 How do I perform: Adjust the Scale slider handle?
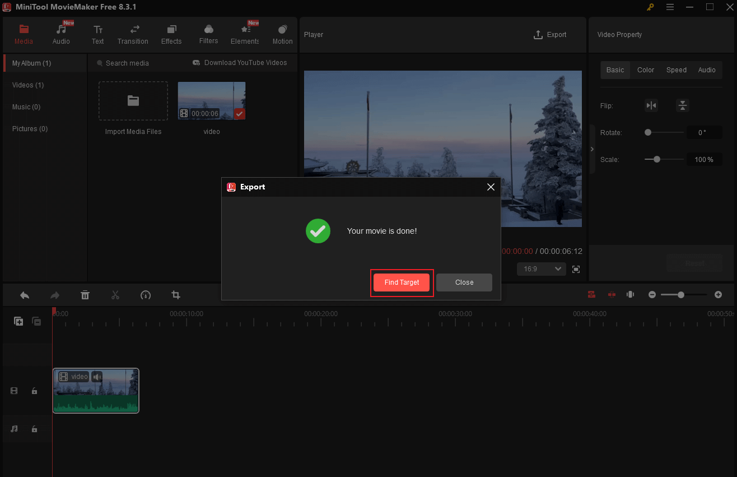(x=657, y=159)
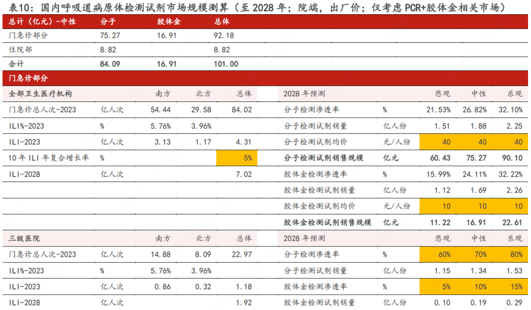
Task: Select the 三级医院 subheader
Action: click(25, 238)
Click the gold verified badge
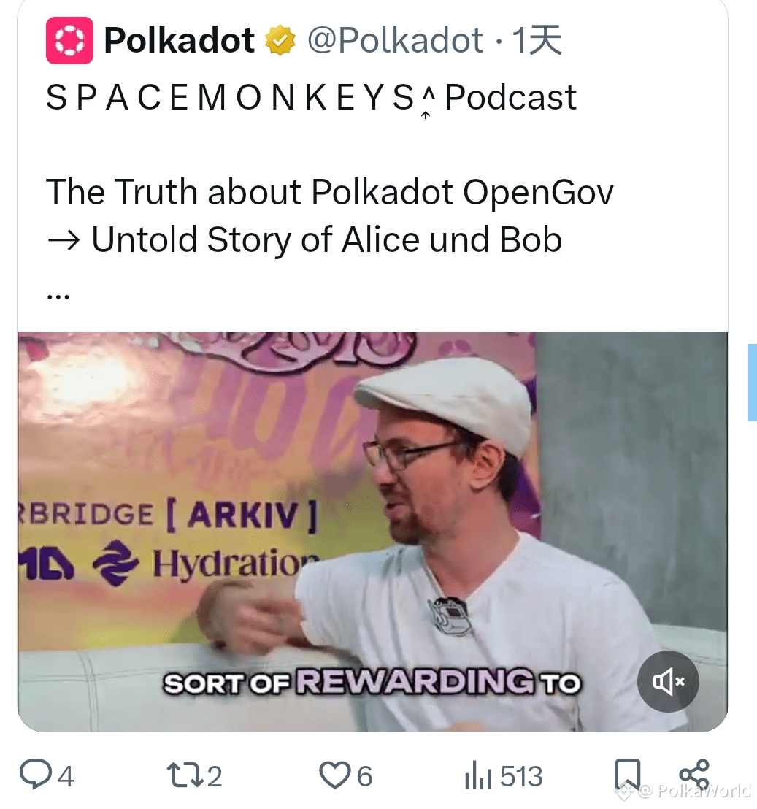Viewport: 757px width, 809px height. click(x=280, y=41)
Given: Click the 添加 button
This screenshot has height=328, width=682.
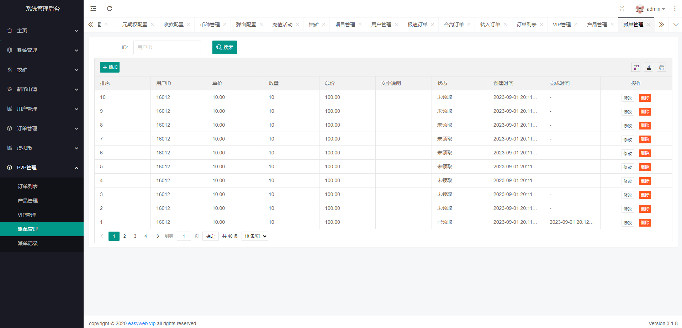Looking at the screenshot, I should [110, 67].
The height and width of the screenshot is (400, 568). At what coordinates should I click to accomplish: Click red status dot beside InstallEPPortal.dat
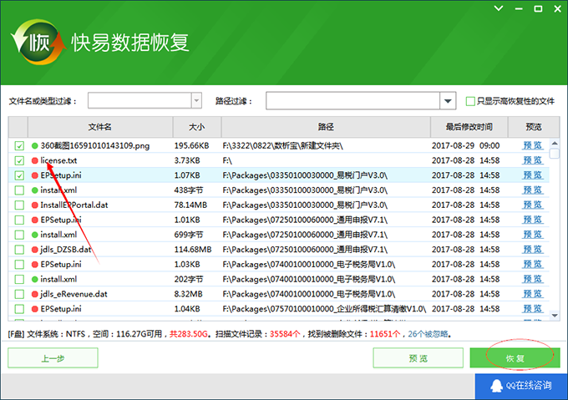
******
*Task brief*: Apart from the pictures, restate all of the listing above exactly.

*Solution to this task*:
 How do I perform: Adjust the Scale slider handle?
(x=657, y=159)
Task: Select the 三级医院 subheader
Action: click(25, 238)
Click the gold verified badge
Viewport: 757px width, 809px height. click(x=280, y=41)
Given: Click the 添加 button
This screenshot has height=328, width=682.
Looking at the screenshot, I should [110, 67].
The height and width of the screenshot is (400, 568). At what coordinates should I click to accomplish: Click red status dot beside InstallEPPortal.dat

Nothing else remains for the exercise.